-- WORK TO COMPLETE --
Copy out the items from the line containing "You are a computer-use agent. This" through the end of the items, request lines included and unchanged. In the answers, multiply every coordinate by 1.95 and round to whole numbers, with halves rounded up.

Word and element pointing entries:
------------------------------

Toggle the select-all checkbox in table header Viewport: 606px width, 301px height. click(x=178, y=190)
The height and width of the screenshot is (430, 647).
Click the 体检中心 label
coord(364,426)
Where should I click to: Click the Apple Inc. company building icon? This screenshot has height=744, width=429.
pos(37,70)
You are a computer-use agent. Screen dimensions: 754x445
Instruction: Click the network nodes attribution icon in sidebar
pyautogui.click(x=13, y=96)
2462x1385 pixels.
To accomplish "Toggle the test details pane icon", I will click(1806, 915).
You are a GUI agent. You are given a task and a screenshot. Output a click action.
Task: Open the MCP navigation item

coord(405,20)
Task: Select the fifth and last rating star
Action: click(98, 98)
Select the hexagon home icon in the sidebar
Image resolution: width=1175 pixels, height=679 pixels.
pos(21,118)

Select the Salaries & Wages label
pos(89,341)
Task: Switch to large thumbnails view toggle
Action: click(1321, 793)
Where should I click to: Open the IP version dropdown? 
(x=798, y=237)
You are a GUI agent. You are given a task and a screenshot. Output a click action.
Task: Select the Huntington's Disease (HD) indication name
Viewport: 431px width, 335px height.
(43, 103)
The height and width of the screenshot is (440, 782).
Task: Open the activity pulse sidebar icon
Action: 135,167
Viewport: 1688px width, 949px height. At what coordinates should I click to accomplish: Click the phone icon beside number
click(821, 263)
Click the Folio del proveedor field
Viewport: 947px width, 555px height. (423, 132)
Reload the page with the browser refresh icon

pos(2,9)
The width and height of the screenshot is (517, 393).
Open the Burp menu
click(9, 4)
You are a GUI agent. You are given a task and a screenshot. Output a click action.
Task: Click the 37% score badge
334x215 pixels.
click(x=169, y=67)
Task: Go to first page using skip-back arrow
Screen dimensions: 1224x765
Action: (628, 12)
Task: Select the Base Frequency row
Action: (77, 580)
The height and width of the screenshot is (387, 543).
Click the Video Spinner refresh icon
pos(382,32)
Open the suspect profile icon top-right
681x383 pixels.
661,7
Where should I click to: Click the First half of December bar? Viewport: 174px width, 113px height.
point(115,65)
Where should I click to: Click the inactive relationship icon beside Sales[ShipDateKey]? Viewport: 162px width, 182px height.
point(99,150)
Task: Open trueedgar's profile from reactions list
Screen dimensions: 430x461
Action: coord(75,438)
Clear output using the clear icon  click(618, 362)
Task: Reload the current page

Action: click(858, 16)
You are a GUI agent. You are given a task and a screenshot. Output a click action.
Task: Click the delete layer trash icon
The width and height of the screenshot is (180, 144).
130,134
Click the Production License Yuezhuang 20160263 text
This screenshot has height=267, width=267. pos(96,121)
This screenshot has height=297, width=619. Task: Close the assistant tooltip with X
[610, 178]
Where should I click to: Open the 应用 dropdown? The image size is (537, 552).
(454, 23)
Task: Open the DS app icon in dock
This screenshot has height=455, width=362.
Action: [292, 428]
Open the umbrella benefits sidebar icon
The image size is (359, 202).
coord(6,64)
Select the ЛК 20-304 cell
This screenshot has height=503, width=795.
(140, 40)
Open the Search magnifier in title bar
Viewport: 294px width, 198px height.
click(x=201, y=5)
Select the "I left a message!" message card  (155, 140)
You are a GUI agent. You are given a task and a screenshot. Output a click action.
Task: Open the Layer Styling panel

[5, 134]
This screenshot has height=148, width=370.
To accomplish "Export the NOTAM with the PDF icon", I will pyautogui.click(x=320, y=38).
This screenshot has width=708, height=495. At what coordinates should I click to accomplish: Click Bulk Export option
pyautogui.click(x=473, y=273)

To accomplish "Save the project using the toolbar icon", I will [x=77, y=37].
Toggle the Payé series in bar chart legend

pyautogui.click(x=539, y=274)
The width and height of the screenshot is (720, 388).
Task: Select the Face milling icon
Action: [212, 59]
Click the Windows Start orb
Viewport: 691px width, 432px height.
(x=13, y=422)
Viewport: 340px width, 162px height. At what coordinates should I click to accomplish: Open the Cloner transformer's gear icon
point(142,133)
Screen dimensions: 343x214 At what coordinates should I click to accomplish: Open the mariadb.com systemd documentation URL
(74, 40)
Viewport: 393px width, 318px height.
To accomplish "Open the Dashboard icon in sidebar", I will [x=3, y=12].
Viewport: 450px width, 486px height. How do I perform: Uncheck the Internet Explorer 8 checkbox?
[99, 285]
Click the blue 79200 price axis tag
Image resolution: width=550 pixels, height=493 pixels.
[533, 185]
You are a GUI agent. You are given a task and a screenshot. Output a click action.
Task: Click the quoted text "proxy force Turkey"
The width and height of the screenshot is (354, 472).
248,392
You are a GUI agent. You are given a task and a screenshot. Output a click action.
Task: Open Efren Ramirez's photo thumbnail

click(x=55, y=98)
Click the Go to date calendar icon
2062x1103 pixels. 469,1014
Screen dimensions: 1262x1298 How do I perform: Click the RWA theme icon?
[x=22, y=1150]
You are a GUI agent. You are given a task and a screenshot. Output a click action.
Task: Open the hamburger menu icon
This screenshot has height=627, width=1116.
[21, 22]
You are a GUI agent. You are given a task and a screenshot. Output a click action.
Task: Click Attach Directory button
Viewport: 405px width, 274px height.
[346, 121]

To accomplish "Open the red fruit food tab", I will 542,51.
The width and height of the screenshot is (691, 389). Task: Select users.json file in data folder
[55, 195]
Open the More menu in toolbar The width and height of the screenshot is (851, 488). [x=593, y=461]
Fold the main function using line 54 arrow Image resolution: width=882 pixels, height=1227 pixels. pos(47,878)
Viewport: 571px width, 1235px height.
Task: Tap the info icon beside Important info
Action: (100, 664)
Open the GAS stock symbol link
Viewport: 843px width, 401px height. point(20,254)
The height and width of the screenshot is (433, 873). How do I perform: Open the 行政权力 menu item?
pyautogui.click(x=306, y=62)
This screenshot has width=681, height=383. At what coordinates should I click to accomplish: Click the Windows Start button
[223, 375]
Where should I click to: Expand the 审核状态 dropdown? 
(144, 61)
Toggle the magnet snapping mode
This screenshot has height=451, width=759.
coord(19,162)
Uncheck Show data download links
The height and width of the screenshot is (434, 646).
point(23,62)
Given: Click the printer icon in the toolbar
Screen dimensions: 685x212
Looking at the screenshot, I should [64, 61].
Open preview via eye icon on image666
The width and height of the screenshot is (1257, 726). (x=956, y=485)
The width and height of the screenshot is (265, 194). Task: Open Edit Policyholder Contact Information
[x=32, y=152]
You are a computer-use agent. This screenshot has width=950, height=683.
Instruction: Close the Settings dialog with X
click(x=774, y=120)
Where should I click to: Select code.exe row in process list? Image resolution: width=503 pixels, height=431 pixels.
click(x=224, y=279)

------------------------------

-- RESULT OF THE TASK --
You are a computer-use agent. This screenshot has width=950, height=683.
Instruction: Close the Settings dialog with X
click(x=1509, y=234)
Where should I click to: Select code.exe row in process list? Image resolution: width=503 pixels, height=431 pixels.
click(x=437, y=544)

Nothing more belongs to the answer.